Media would become a wholly state-owned sector.
It is unclear how existing private investment in media will be affected at this point, including media organisations that have both private and state investors. However, the new regulations are likely directed towards the big tech platforms like Weibo and WeChat that carry plenty of news.
A move in that direction was foreshadowed in the pressure applied earlier this year to the Jack Ma-founded tech giant Alibaba to divest its media holdings during the regulatory scrutiny of its fintech affiliate, Ant Group.
Authorities were concerned about Alibaba’s potential influence over public opinion, especially via social media. Alibaba owns the South China Morning Post, among other media properties.
The NDRC’s proposal mentions explicitly excluding private capital from any involvement with media outlets’ social media accounts.

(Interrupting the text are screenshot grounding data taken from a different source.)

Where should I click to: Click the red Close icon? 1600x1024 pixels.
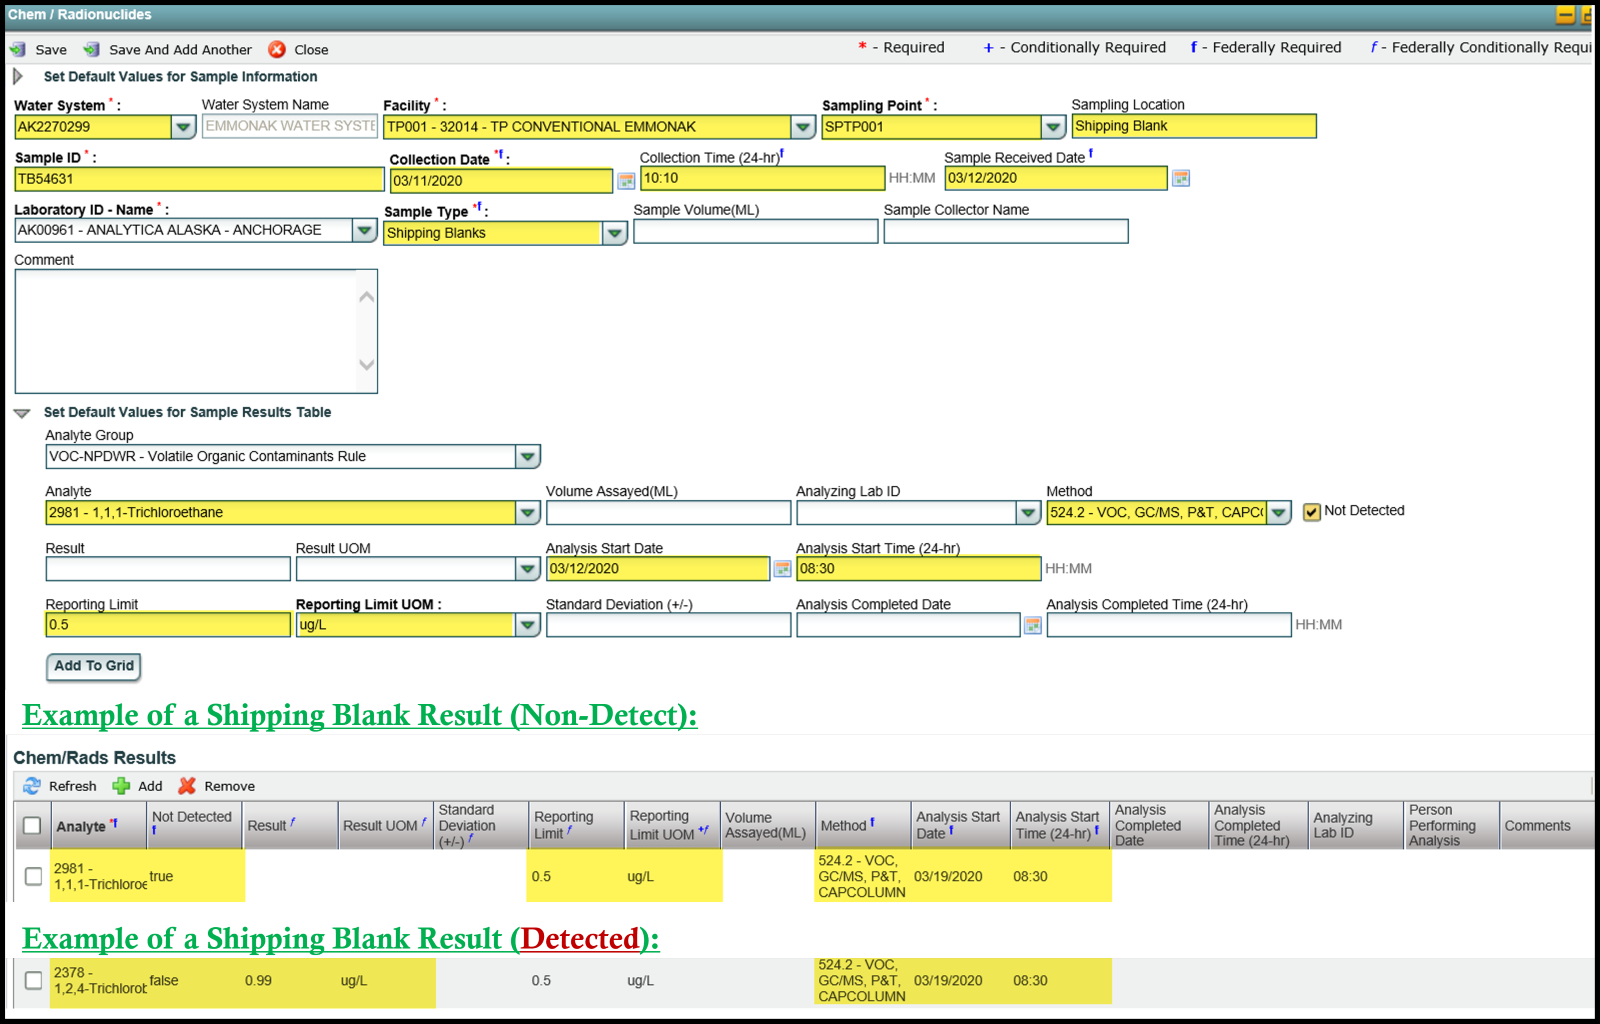click(x=277, y=50)
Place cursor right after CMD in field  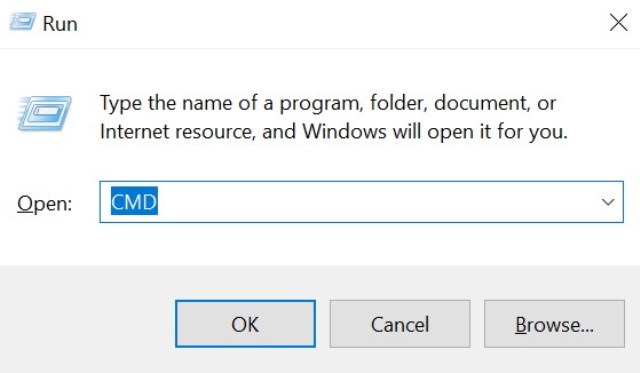159,202
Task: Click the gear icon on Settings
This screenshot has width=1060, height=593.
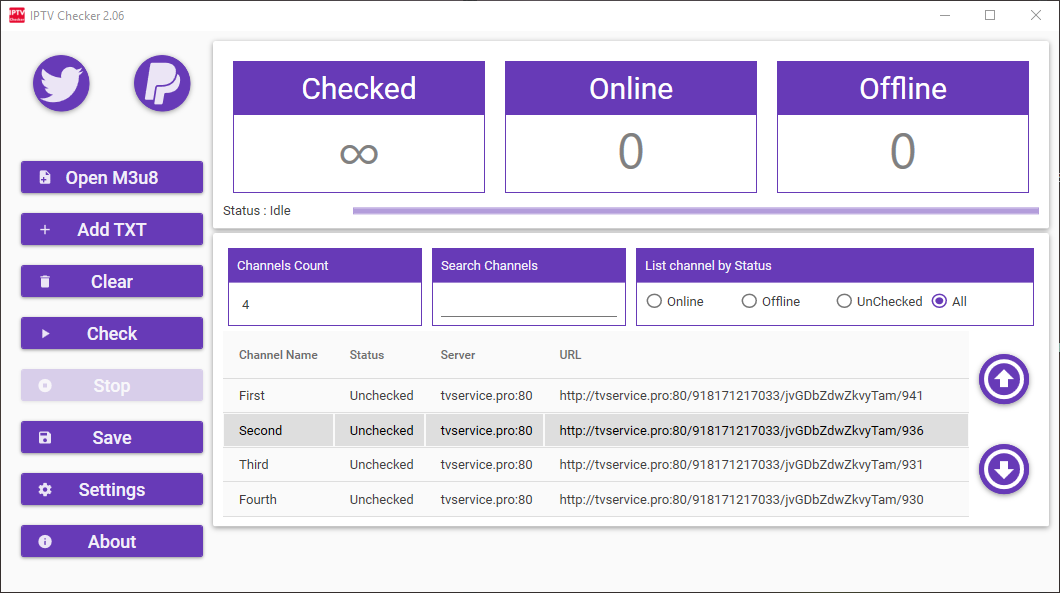Action: [45, 490]
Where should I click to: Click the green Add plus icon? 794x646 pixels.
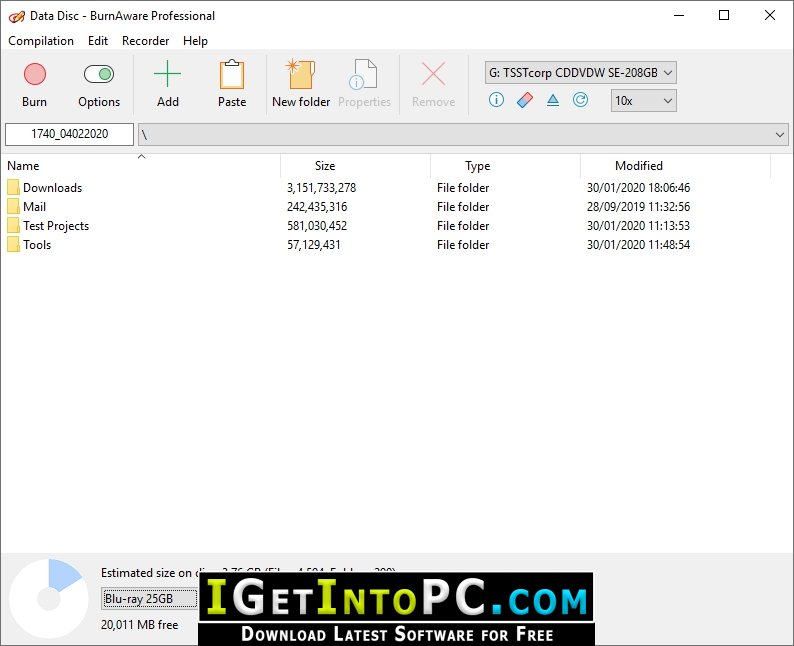coord(167,74)
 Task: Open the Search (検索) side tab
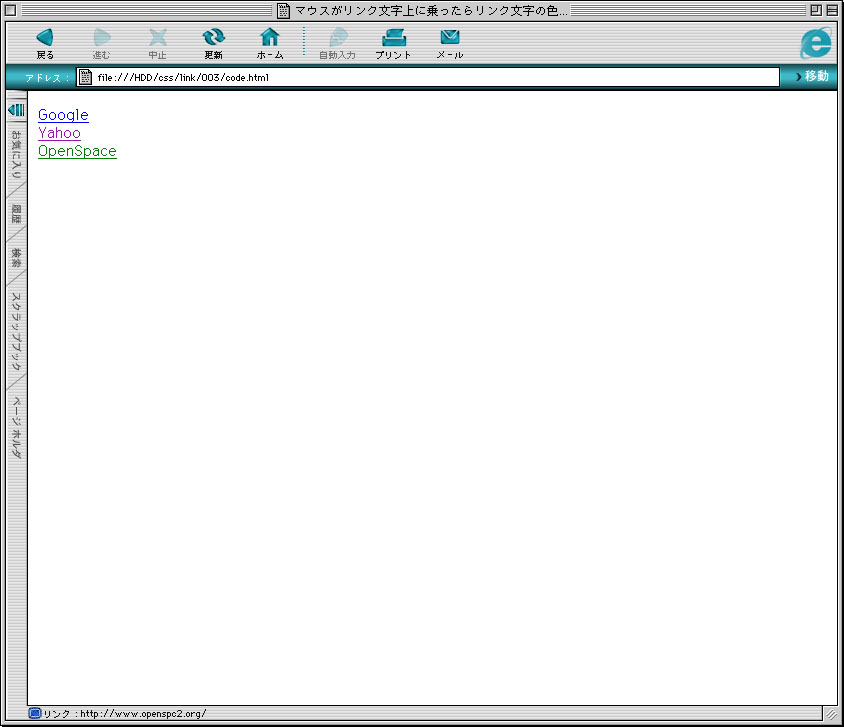click(x=16, y=257)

The new constrictions on media ownership fit a pattern of tightening control over public discourse that has ranged from showbusiness to academia, with authorities pushing to eliminate the publishing of content that violates the core values of socialism.
Overall, the proposed changes will cut the negative list by six sectors from the current 123 once approved. Some sectors would see their barriers to entry reduced.
Apart from media, the other eye-catching headline is that cryptocurrency mining will join the proscribed list. That extends the continuing crackdown on cryptocurrencies.
The seven-day public consultation is due to last until October 14.